The decomposition of water is shown at the macroscopic, microscopic, and symbolic levels. The battery provides an electric current (microscopic) that decomposes water. At the macroscopic level, the liquid separates into the gases hydrogen (on the left) and oxygen (on the right). Symbolically, this change is presented by showing how liquid H2O separates into H2 and O2 gases. Image credit: OpenStax, Chemistry

The breakdown of water involves a rearrangement of the atoms in water molecules into different molecules, each composed of two hydrogen atoms and two oxygen atoms, respectively. Two water molecules form one oxygen molecule and two hydrogen molecules. The representation for what occurs, \(2\text{H}_2\text{O}_{(l)} \rightarrow 2\text{H}_{2(g)} + \text{O}_{2(g)},\) will be explored in more depth in later lessons.

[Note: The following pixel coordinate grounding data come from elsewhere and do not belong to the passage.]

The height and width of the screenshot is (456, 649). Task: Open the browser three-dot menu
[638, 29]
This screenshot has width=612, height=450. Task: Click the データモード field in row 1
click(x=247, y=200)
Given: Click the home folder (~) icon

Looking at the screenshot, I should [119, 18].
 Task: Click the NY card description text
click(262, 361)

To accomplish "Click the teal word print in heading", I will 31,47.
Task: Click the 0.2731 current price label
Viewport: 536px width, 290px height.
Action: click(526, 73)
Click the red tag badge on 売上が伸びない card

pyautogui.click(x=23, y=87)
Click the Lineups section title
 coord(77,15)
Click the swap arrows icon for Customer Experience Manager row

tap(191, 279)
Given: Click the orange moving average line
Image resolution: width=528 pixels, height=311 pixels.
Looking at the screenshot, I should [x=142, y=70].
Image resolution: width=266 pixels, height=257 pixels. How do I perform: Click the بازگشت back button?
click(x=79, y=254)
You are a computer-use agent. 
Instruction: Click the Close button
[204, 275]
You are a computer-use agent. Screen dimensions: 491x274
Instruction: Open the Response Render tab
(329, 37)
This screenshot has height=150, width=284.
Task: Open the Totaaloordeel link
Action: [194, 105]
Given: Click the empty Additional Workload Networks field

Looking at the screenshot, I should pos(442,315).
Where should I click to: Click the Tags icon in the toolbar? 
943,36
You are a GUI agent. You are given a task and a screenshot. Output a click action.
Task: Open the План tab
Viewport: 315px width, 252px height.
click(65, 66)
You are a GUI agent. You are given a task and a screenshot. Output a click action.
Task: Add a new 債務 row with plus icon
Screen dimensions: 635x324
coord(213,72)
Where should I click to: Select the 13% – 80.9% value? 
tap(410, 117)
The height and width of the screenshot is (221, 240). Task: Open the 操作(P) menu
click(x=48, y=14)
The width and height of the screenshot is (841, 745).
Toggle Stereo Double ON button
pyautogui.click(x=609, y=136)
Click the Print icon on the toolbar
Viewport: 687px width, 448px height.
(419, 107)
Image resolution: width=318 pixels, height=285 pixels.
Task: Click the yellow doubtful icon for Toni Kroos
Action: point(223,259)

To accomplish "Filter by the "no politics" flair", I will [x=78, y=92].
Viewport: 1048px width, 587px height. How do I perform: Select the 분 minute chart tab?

The two gases produced have distinctly different properties. Oxygen is not flammable but is required for combustion of a fuel, and hydrogen is highly flammable and a potent energy source. How might this knowledge be applied in our world?

One application involves research into more fuel-efficient transportation. Fuel-cell vehicles (FCV) run on hydrogen instead of gasoline (see image below). They are more efficient than vehicles with internal combustion engines, are nonpolluting, and reduce greenhouse gas emissions, making us less dependent on fossil fuels.

fuel-cell-vehicle

A fuel cell generates electrical energy from hydrogen and oxygen via an electrochemical process and produces only water as the waste product. Image credit: OpenStax, Chemistry

FCVs are not yet economically viable, however, and current hydrogen production depends on natural gas. If we can develop a process to economically decompose water, or produce hydrogen in another environmentally sound way, FCVs may be the way of the future.